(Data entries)

- - - - - - -

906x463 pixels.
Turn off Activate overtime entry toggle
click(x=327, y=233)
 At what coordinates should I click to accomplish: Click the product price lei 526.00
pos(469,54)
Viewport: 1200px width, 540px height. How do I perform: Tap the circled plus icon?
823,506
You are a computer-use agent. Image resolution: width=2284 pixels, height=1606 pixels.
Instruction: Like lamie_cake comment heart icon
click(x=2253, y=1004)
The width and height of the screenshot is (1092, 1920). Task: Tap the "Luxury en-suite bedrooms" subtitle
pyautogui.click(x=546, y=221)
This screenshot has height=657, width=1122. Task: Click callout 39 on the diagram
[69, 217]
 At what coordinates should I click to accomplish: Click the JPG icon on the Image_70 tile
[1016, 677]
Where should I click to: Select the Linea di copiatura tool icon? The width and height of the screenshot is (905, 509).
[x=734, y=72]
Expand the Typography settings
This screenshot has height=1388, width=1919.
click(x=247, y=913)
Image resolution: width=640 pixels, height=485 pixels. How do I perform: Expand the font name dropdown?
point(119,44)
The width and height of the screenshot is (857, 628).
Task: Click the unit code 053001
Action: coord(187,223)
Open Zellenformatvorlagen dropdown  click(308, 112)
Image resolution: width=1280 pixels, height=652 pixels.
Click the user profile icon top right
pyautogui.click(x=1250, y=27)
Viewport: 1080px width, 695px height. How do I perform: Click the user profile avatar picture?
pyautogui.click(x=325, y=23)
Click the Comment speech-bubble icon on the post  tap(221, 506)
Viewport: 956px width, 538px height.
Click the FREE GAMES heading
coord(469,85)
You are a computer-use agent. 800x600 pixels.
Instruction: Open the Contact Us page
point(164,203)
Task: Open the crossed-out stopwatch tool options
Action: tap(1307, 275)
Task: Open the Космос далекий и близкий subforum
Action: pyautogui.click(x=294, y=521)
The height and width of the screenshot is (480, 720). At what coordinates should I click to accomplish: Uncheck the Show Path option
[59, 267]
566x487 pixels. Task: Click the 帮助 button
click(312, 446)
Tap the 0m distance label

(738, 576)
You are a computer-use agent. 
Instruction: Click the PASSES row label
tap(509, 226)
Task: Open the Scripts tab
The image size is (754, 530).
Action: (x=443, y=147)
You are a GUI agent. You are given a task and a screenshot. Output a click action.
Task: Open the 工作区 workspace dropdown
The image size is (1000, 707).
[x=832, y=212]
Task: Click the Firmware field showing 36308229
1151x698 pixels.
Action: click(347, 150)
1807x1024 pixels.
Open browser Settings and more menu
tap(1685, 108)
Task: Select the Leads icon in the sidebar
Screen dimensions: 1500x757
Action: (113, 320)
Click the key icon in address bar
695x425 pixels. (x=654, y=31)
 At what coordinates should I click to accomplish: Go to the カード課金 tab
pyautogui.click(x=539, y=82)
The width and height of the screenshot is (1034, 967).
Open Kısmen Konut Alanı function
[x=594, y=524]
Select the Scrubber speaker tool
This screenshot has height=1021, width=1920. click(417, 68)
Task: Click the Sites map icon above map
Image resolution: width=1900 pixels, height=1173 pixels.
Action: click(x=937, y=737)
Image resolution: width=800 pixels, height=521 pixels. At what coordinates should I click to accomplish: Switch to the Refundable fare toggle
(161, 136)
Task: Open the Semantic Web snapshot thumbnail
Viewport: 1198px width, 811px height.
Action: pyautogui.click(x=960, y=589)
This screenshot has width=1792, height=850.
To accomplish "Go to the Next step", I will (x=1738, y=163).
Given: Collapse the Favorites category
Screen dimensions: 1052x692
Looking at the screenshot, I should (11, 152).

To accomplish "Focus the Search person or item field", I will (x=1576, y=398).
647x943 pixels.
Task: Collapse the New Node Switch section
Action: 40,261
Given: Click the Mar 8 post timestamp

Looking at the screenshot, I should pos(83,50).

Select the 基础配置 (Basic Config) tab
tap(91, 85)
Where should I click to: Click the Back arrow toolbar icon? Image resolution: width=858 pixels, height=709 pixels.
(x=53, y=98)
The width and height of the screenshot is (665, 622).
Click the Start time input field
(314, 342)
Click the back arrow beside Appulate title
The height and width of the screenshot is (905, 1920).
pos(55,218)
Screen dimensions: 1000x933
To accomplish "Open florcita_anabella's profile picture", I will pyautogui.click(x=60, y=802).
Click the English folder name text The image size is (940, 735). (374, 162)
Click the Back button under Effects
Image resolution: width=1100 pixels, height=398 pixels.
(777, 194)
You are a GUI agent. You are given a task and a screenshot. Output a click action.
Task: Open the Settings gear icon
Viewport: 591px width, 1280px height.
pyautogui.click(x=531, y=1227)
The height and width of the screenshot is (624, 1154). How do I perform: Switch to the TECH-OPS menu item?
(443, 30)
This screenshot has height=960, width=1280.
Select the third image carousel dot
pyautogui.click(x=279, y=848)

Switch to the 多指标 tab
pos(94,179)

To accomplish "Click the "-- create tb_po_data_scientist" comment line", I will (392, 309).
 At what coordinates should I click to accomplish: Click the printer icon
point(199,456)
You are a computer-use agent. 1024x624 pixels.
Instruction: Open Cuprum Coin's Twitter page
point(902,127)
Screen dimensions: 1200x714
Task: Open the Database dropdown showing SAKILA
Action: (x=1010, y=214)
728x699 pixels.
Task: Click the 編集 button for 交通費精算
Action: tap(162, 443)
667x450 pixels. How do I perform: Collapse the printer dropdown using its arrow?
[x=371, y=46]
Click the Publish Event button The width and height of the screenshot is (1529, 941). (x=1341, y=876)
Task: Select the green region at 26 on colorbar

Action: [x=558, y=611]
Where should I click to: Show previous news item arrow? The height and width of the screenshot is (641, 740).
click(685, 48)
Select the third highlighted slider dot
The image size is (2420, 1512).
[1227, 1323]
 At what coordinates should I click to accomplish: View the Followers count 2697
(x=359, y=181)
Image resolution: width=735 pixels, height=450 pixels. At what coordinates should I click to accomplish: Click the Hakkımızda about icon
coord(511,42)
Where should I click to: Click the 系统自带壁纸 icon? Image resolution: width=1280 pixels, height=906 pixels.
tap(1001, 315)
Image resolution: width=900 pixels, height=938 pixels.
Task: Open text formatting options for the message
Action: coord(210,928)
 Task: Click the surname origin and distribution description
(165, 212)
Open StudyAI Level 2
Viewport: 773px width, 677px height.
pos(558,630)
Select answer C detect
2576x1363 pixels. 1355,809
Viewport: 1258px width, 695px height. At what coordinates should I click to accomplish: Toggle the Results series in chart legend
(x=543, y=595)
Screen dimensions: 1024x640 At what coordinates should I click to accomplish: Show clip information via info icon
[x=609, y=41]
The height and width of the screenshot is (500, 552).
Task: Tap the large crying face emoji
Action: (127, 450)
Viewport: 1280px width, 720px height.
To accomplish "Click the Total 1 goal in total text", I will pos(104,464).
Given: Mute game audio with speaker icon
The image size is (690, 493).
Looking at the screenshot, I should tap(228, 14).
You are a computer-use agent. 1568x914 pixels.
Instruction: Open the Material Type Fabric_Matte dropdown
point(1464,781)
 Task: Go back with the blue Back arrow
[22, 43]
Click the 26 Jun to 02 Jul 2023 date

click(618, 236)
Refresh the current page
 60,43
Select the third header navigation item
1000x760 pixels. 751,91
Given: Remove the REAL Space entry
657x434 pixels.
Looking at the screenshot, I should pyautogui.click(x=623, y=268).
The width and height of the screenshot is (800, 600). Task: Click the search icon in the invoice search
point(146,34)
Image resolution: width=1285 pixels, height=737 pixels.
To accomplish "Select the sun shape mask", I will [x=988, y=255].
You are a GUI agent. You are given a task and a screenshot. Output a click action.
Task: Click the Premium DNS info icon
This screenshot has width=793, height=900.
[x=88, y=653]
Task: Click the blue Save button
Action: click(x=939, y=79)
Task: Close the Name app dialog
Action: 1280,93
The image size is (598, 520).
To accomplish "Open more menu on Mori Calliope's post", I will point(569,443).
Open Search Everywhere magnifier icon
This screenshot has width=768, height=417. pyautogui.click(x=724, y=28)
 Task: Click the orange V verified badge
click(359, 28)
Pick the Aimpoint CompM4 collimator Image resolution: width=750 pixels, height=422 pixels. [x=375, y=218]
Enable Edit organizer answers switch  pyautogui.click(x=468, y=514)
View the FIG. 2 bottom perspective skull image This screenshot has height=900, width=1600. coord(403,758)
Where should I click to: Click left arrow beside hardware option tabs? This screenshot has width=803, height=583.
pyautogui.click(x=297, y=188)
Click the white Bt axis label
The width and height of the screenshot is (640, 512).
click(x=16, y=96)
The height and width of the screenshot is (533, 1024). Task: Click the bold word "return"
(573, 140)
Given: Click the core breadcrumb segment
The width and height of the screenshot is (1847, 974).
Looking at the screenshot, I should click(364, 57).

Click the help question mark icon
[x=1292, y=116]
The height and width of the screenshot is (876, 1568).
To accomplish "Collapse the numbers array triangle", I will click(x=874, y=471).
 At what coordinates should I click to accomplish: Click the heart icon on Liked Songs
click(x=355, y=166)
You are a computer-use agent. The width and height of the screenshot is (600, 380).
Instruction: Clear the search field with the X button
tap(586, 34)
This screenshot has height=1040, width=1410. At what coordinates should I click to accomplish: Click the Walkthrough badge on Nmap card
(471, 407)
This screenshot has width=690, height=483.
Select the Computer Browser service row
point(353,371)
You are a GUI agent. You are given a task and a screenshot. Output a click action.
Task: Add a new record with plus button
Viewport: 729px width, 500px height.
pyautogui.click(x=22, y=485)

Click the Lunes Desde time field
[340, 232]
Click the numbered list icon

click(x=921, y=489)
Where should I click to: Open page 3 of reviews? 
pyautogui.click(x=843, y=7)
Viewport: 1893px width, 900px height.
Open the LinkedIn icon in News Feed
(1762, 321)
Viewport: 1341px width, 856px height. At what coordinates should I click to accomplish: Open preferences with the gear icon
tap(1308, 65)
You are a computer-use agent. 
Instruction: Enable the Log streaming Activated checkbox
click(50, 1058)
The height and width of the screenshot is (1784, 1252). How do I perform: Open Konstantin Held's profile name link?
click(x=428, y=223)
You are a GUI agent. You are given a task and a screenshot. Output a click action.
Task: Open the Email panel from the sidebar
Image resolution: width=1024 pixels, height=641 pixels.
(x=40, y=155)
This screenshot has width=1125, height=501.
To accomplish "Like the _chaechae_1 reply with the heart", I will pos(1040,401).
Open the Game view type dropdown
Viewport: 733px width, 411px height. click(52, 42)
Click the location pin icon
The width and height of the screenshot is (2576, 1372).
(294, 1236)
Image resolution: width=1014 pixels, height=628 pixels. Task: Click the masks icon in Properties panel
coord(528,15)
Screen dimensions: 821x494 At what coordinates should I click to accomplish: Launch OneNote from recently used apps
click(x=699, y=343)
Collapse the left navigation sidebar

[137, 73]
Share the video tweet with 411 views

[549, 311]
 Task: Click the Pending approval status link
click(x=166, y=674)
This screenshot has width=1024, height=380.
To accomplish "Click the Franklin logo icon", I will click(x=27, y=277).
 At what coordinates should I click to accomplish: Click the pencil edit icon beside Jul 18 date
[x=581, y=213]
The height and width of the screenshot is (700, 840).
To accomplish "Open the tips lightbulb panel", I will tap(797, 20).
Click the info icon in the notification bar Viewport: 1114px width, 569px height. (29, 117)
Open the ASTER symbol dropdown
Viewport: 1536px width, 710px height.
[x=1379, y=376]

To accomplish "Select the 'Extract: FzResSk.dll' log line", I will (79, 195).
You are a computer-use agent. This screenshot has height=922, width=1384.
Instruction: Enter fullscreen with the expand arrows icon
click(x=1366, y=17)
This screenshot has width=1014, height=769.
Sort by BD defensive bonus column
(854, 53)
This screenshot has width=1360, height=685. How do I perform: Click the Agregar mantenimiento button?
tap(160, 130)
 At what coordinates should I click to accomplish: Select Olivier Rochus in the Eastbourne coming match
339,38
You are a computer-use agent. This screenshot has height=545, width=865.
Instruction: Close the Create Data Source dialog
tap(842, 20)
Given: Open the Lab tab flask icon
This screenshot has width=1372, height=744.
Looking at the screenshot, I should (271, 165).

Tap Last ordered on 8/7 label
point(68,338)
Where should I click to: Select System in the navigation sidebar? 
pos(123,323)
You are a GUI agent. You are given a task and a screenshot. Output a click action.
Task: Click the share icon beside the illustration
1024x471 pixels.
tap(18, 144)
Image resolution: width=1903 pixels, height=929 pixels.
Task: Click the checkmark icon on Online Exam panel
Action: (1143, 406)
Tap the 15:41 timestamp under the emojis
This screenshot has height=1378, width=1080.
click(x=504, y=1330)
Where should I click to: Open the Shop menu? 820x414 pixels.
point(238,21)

- - - - - - -

_How to complete this task_
Once the line with "Task: Click the Premium DNS info icon" is found in the records above, print exactly that line and every line after it through the line with "Given: Click the core breadcrumb segment".

_Reply to the exercise_
Task: Click the Premium DNS info icon
This screenshot has width=793, height=900.
[x=88, y=653]
Task: Click the blue Save button
Action: click(x=939, y=79)
Task: Close the Name app dialog
Action: 1280,93
The image size is (598, 520).
To accomplish "Open more menu on Mori Calliope's post", I will point(569,443).
Open Search Everywhere magnifier icon
This screenshot has width=768, height=417. pyautogui.click(x=724, y=28)
 Task: Click the orange V verified badge
click(359, 28)
Pick the Aimpoint CompM4 collimator Image resolution: width=750 pixels, height=422 pixels. [x=375, y=218]
Enable Edit organizer answers switch  pyautogui.click(x=468, y=514)
View the FIG. 2 bottom perspective skull image This screenshot has height=900, width=1600. coord(403,758)
Where should I click to: Click left arrow beside hardware option tabs? This screenshot has width=803, height=583.
pyautogui.click(x=297, y=188)
Click the white Bt axis label
The width and height of the screenshot is (640, 512).
click(x=16, y=96)
The height and width of the screenshot is (533, 1024). Task: Click the bold word "return"
(573, 140)
Given: Click the core breadcrumb segment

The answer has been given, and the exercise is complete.